Screenshot grounding data:
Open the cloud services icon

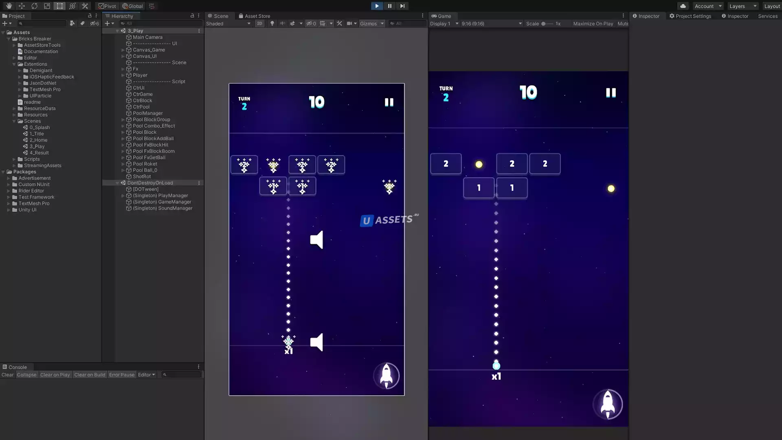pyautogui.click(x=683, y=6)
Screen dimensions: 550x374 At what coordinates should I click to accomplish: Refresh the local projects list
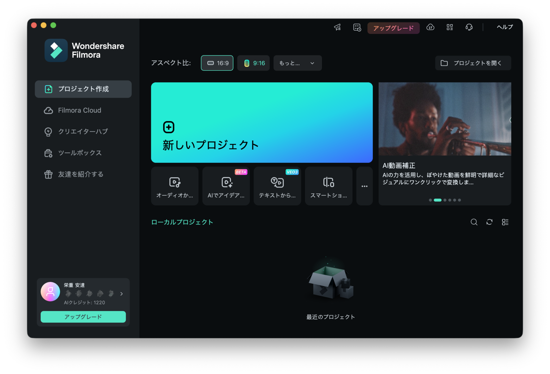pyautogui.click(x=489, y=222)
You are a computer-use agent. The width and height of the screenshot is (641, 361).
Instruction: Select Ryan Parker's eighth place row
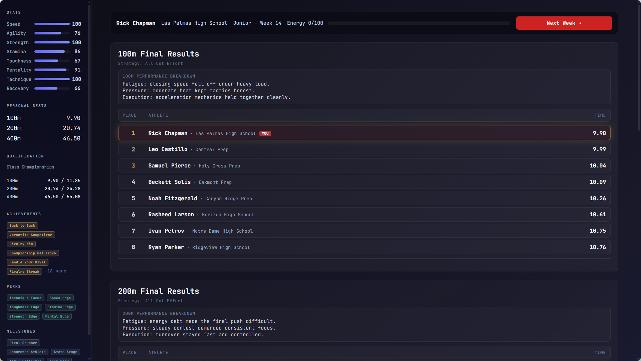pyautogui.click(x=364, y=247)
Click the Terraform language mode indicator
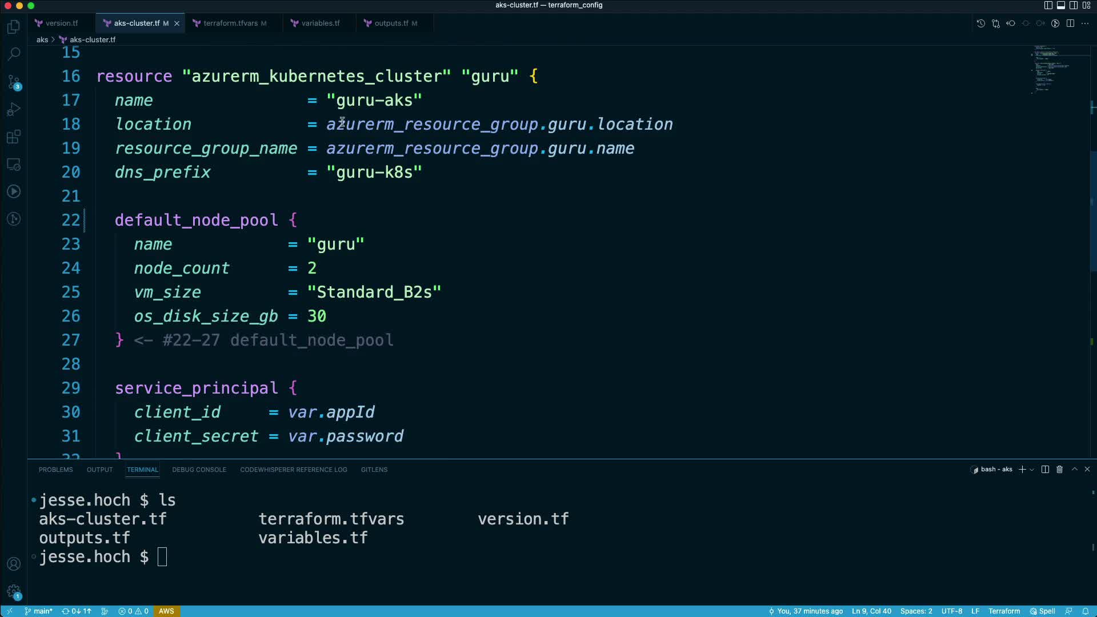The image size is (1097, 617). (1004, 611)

__REQUIRED ACTION__
So that the copy stays exact, reproduce each record word for word and leave its images out.

__ANSWER SECTION__
Open the cloud services icon

pyautogui.click(x=683, y=6)
Screen dimensions: 550x374 At what coordinates should I click to accomplish: Refresh the local projects list
pyautogui.click(x=489, y=222)
You are a computer-use agent. The width and height of the screenshot is (641, 361).
Instruction: Select Ryan Parker's eighth place row
pyautogui.click(x=364, y=247)
Click the Terraform language mode indicator
The image size is (1097, 617). (1004, 611)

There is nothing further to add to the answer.